The internal features of this motor include hermetically-sealed windings, a Kingsburg-type thrust bearing, pressure equalizing diaphragm and built-in lightning arrestors. The 2-wire starting switch aids and prevents extremely fast cycling.

The effluent pumps were inspired by the required longevity of well pumps and were designed to transport screened effluent with low suspended solids. The pumps are capable of 24-hour run-dry with no deterioration in pump life or performance. A patented 1/8-inch (3-millimeter) bypass orifice ensures flow recirculation for motor cooling and to prevent air bind.

The pump’s liquid end is specifically designed for wastewater applications.
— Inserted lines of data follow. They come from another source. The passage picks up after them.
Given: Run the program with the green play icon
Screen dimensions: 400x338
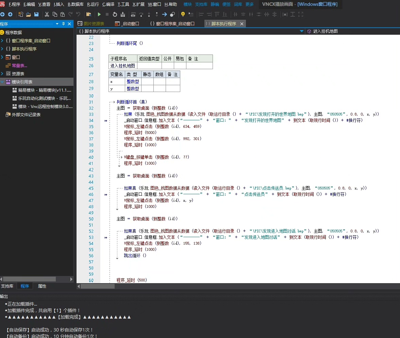Looking at the screenshot, I should [99, 14].
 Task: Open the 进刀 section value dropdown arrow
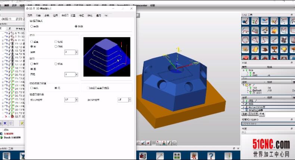click(x=77, y=52)
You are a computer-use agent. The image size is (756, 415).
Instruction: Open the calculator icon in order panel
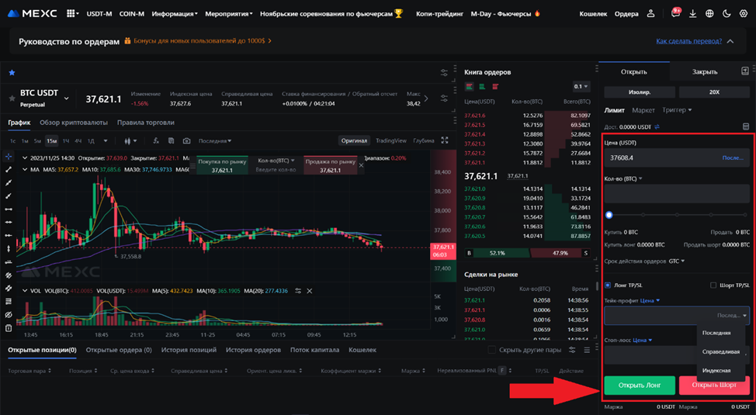(746, 126)
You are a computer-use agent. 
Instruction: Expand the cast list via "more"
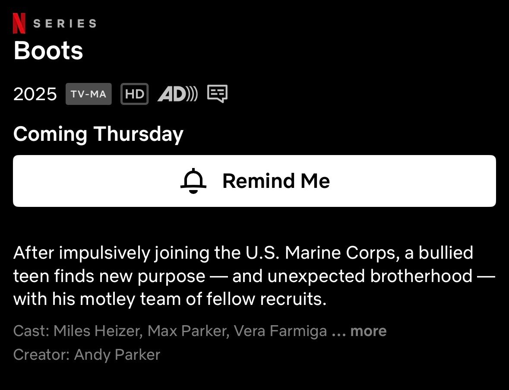point(368,331)
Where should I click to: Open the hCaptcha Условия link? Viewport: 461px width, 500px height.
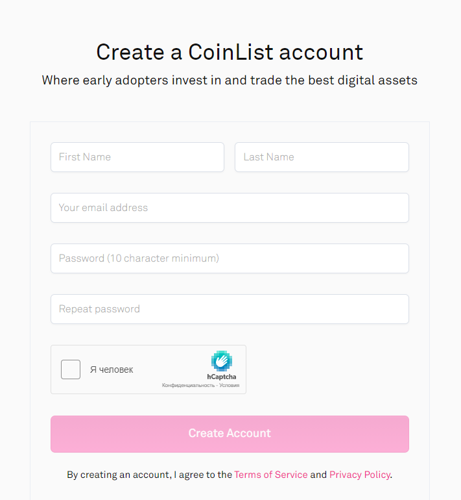(230, 385)
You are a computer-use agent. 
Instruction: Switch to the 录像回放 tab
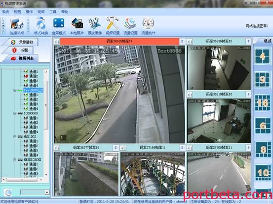click(x=23, y=42)
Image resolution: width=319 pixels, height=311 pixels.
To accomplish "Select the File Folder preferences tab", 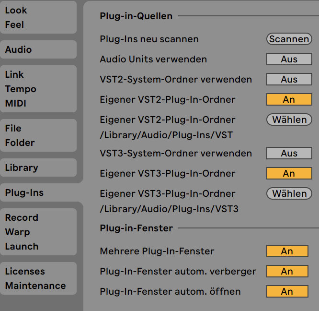I will [x=38, y=135].
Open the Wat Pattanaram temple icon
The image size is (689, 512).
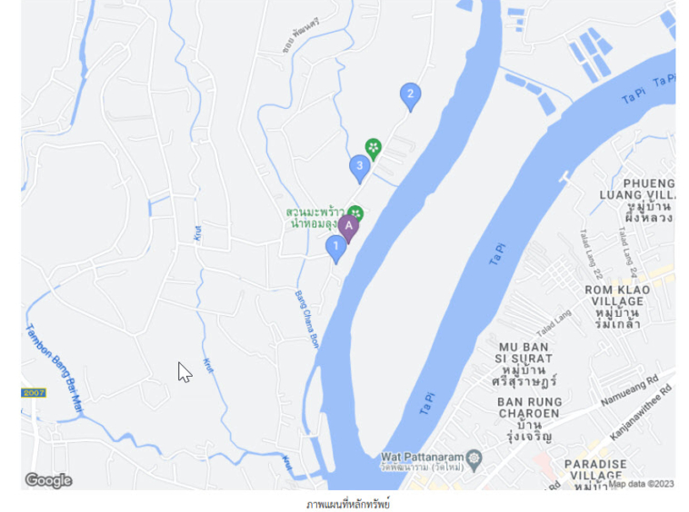pos(474,459)
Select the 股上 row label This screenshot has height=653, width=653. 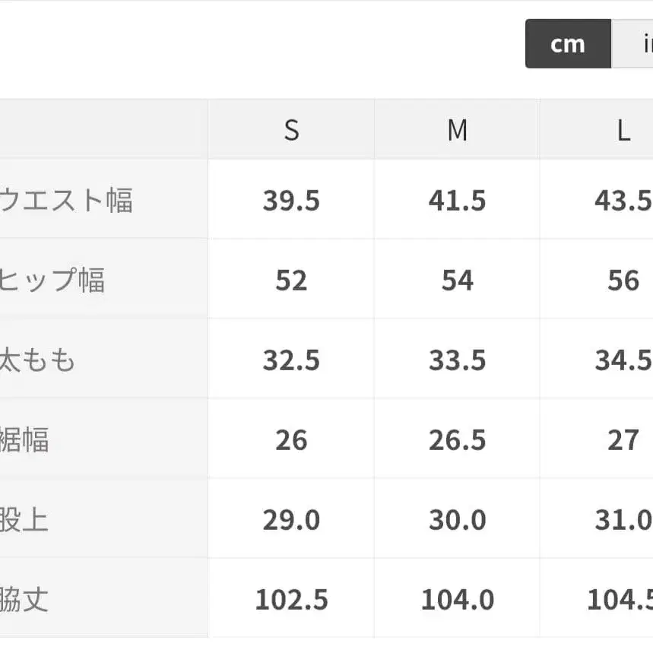pyautogui.click(x=30, y=518)
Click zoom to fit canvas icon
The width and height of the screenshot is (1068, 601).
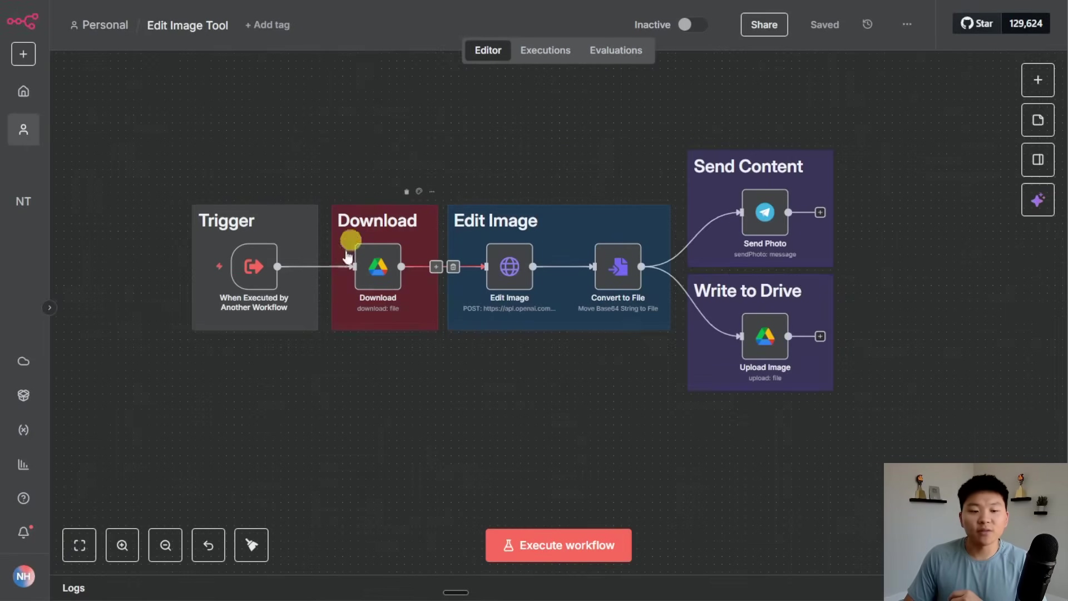click(80, 545)
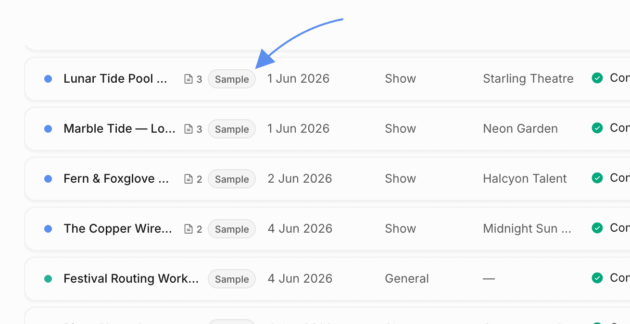Click the document icon on The Copper Wire row
The image size is (630, 324).
point(189,229)
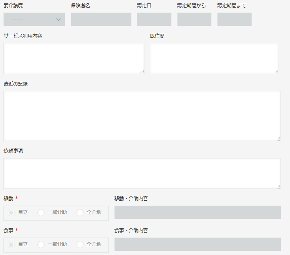Open the 要介護度 dropdown
Screen dimensions: 290x255
(34, 19)
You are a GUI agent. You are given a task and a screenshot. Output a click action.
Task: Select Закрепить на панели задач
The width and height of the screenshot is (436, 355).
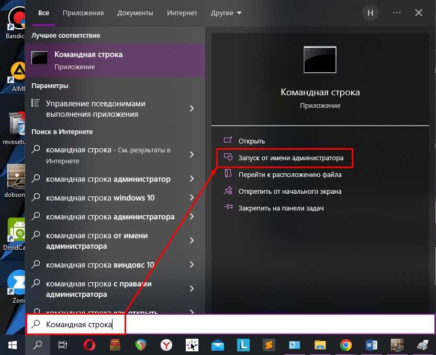tap(274, 208)
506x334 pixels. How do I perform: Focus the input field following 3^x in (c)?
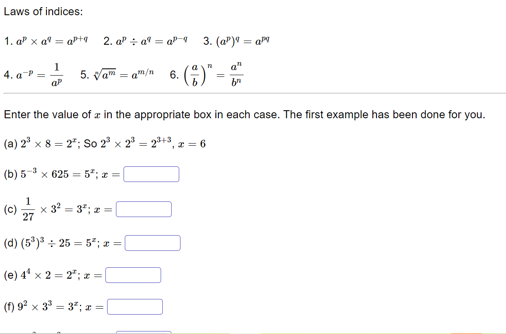pos(145,208)
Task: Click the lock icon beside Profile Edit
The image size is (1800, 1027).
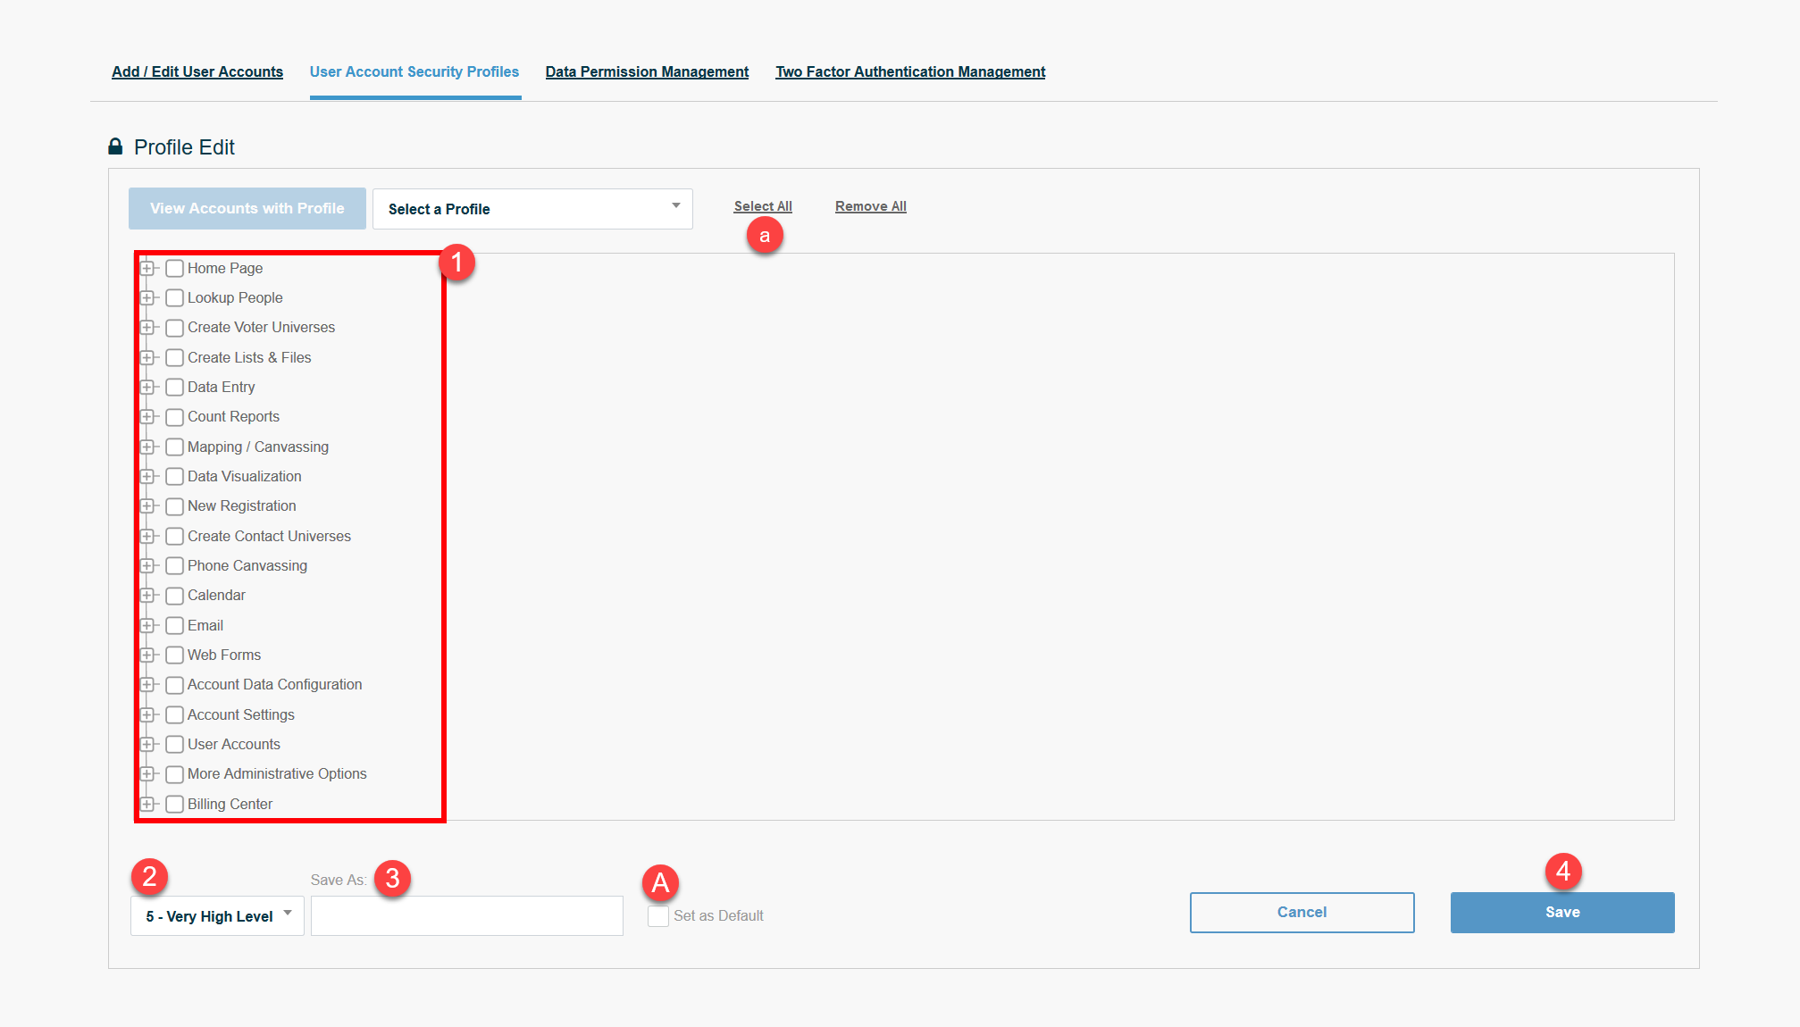Action: pos(116,146)
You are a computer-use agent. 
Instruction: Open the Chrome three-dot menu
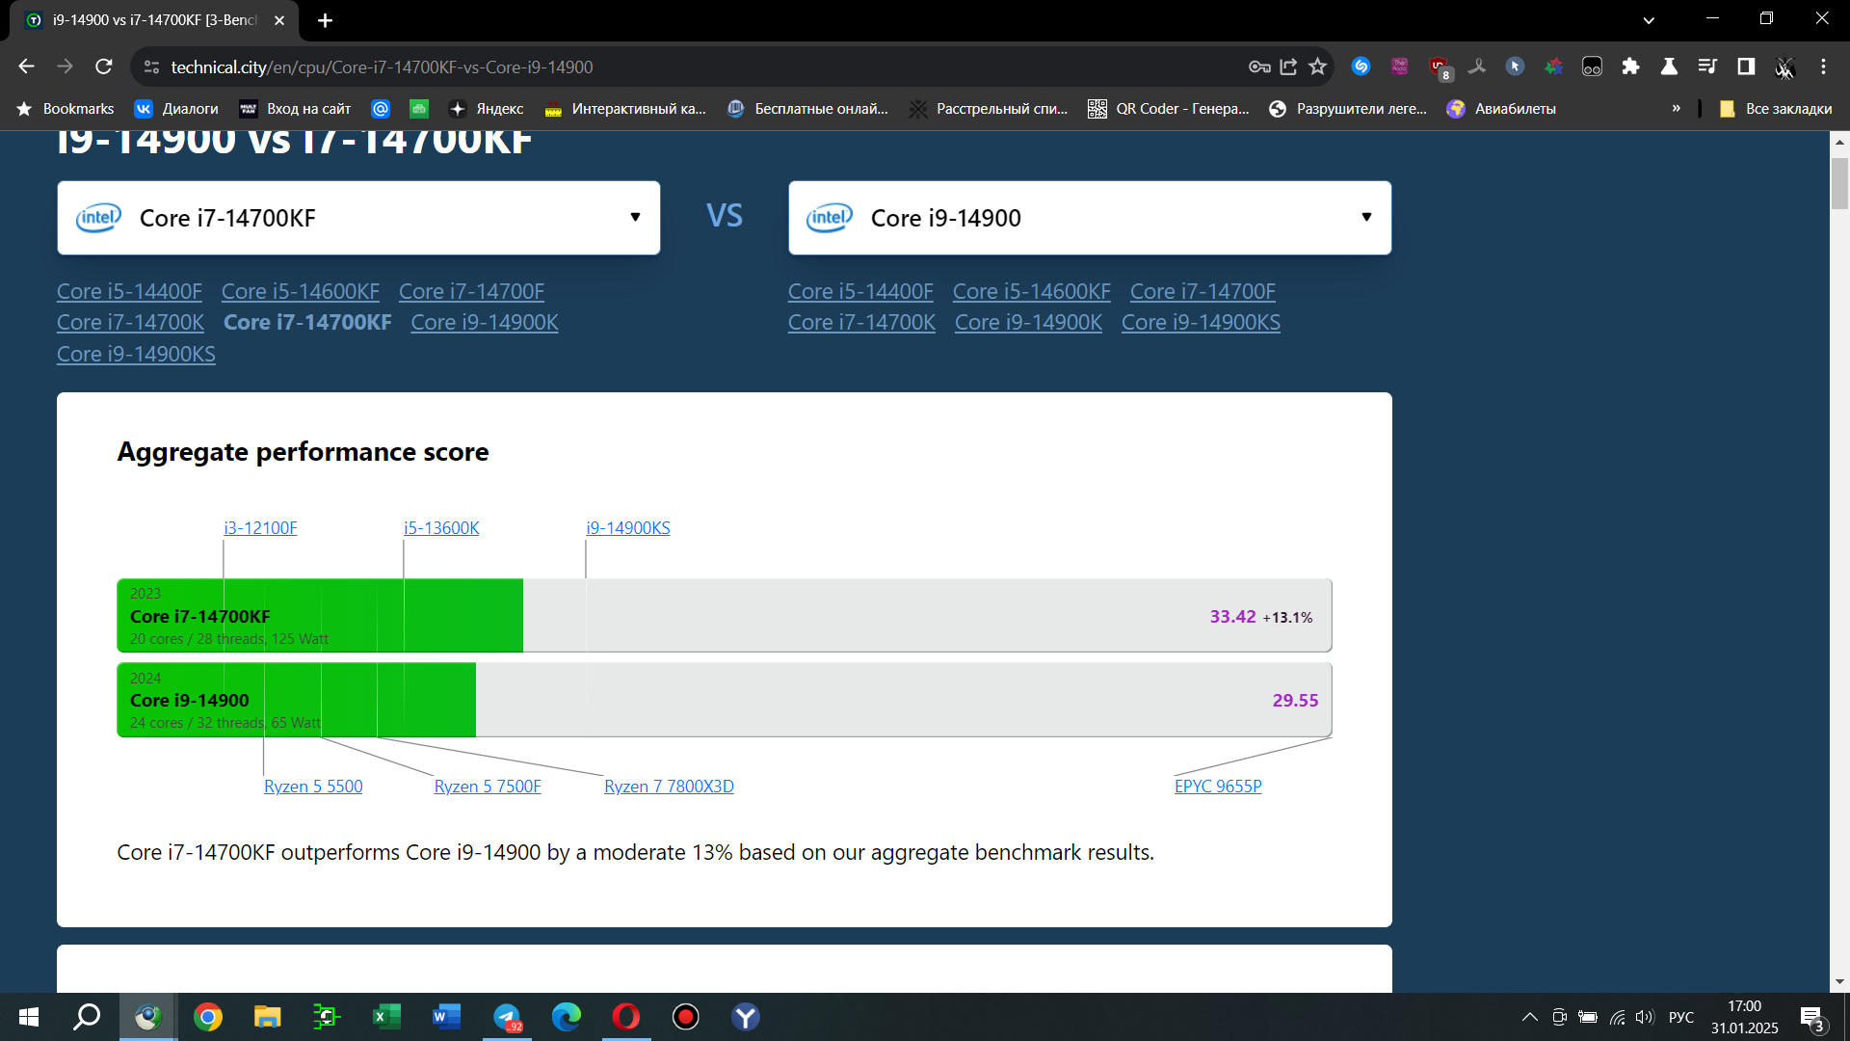[x=1823, y=67]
Diffusers and discs are made of an abrasion-resistant polyphenylene oxide/polystyrene blend. The pump is field repairable.

The Hobbit’s New Zealand movie set now has a new pub. Photo courtesy of Orenco Systems®, Inc.

The Hobbit’s New Zealand movie set now has a new pub. Photo courtesy of Orenco Systems®, Inc.

All electrical components of the treatment system are monitored by a remote telemetry system. Pumping from each tank—buffer, recirculation or discharge—is controlled by pre-set timers at the panel. Flow is monitored and surges are modulated by a three-float assembly that triggers a time override/high-level alarm or a redundant off/low-level alarm. Other features of the panel are:

  • Surge arrestor
  • Enclosure heater
  • Current sensor for the filter fan
  • Current transducer and 20-amp circuit breaker for each pump
  • Audible/visible alarm
  • Ground fault circuit 
interrupter receptacle

Following the filter pods, treated effluent is discharged by alternating pumps (30 gallons per minute, ½ horsepower, 220 volts, 50 hertz, single stage) with a floating impeller design. Effluent flows through a water meter and to a pressurized drip system. The clear, odorless effluent is ideal for reuse applications. For example, at Hobbiton, the effluent is used to help irrigate one of the sheep pastures.

Many types of systems are capable of secondary treatment, but the Hobbiton system and its components were chosen for highly cost-effective operation over the life of the system, using little energy and requiring minimal maintenance.